Virtudes de la madurez
Por Silvia Pato , 5 marzo, 2014
Con demasiada frecuencia, la sociedad de la imagen en la que vivimos, caracterizada por un constante elogio de la juventud, olvida las virtudes de la madurez. Así, es posible cruzarse con gente que pasa de una interminable adolescencia, con todo lo que ello conlleva, a engrosar las estadísticas de la tercera edad; una tercera edad que, a menudo, se encuentra desubicada, si tenemos en cuenta la velocidad de los cambios sociales y la exigencia de una adaptación constante a los avances tecnológicos en el mundo que nos rodea.
La publicidad da buena cuenta de ello. La mayoría de los productos están dirigidos a un público que o bien es joven y aspira a parecerlo toda su vida, o bien es mayor y tiene que asumir el rol de cuidador de sus familiares, ya sean sus progenitores o sus nietos. En esa generalidad, ¿dónde están los adultos?, ¿dónde están los hombres y mujeres mayores de treinta y pico y menores de sesenta y cinco años? Búsquenlos en los anuncios; los hallarán excepcionalmente; y, en muchos casos, estarán atosigados por la exaltación de la juventud que están dejando atrás, instándoles a recuperarla, o por ser protagonistas de todos los productos para bebés que existen en el mercado.
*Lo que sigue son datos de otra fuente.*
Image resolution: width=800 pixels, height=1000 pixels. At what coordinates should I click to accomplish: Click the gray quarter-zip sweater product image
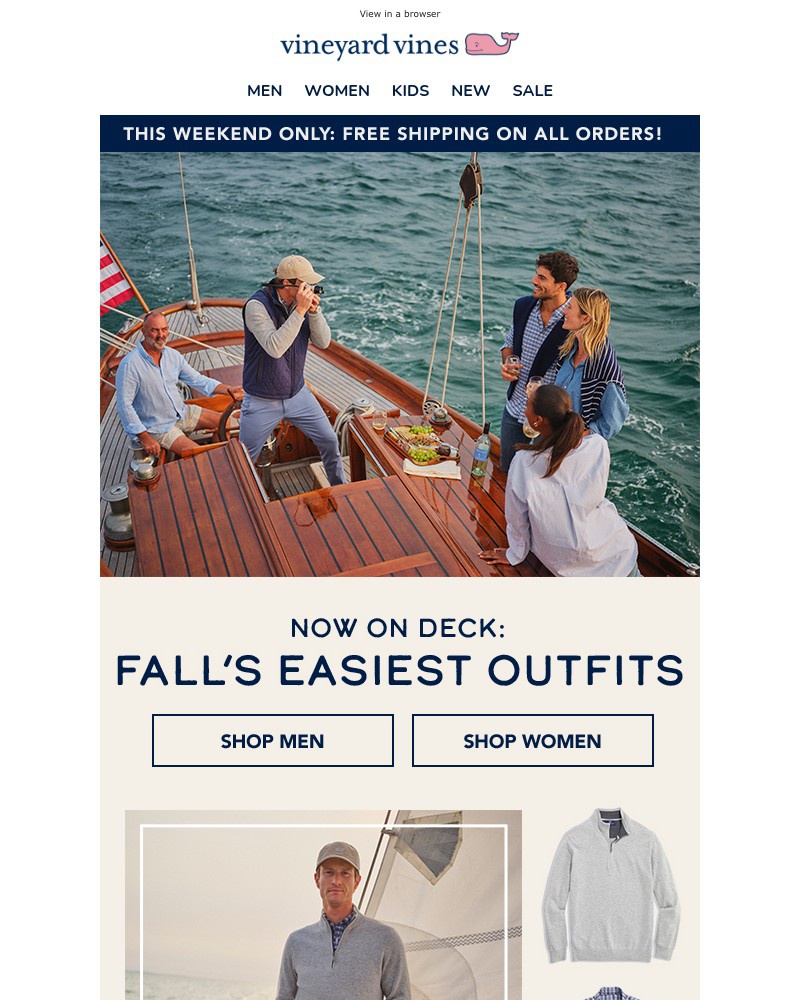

El bombardeo es constante. La imagen se cuela por todos nuestros dispositivos. En nuestros subconscientes quedan grabadas fotografías retocadas de una época de la vida que, como todas, es efímera; y, como todas, tiene sus ventajas y sus inconvenientes. No obstante, parece que es global la tendencia de mostrar únicamente, por un lado, las ventajas de la juventud, y por otro, los inconvenientes de la adultez.
El hecho no es baladí. La publicidad es fiel reflejo de la sociedad a la que se dirige. Si hace unas décadas, mujeres adultas enseñaban a sus madres la revolución que suponía la existencia de tal o cual producto; ahora, son los nietos los que les dicen a sus abuelos qué han de tomar para mantenerse en forma. Si hace unas décadas, los hombres mostraban a sus ancianos padres los avances tecnológicos de su nuevo automóvil; ahora, son los niños los que les dicen, tanto a unos como a otros, qué vehículo han de comprar.
Así pues, ¿a qué papel han quedado relegados los adultos de la etapa central de la vida? ¿Por qué motivo interesa ignorar las décadas en las que uno ha adquirido autonomía, madurez e independencia; en las que uno se acepta a sí mismo; y en las que uno ha conseguido ser más crítico, más comprensivo y más solidario? ¿O acaso no interesa que los jóvenes se conviertan en adultos con esas cualidades? ¿Será entonces más fácil alimentar una sociedad de eternos adolescentes insatisfechos que nutren sus carencias emocionales a través de un consumismo exacerbado?
Hubo una época en la que los anuncios de perfume vendían ternura; en la que los cosméticos vendían resistencia y belleza para mujeres adultas, activas y trabajadoras; en la que los dulces para niños se publicitaban como premio, no como merienda; en la que la ropa no te definía, sino que te hacía resultar más atractivo; en la que ancianas enseñaban a cocinar los productos como se había hecho en casa durante toda la vida.
Curiosamente, fue una época breve, no nos engañemos, pero lo suficientemente significativa para que alguna generación perciba el cambio abismal en revistas y televisiones. Aprendíamos de los adultos con humildad, y la sabiduría de los mayores era un recordatorio constante de nuestras limitaciones; aunque hoy en día, no exista apenas reflejo de ello en la publicidad que nos rodea.
Resulta curioso recordar cómo, hasta hace no mucho, el respeto a las personas mayores por su conocimiento y experiencia era uno de esos valores que se enseñaba en casa; seguramente, uno de esos valores que deberíamos reavivar. Después de todo, el acervo popular lo expone claramente: Más sabe el diablo por viejo, que por diablo.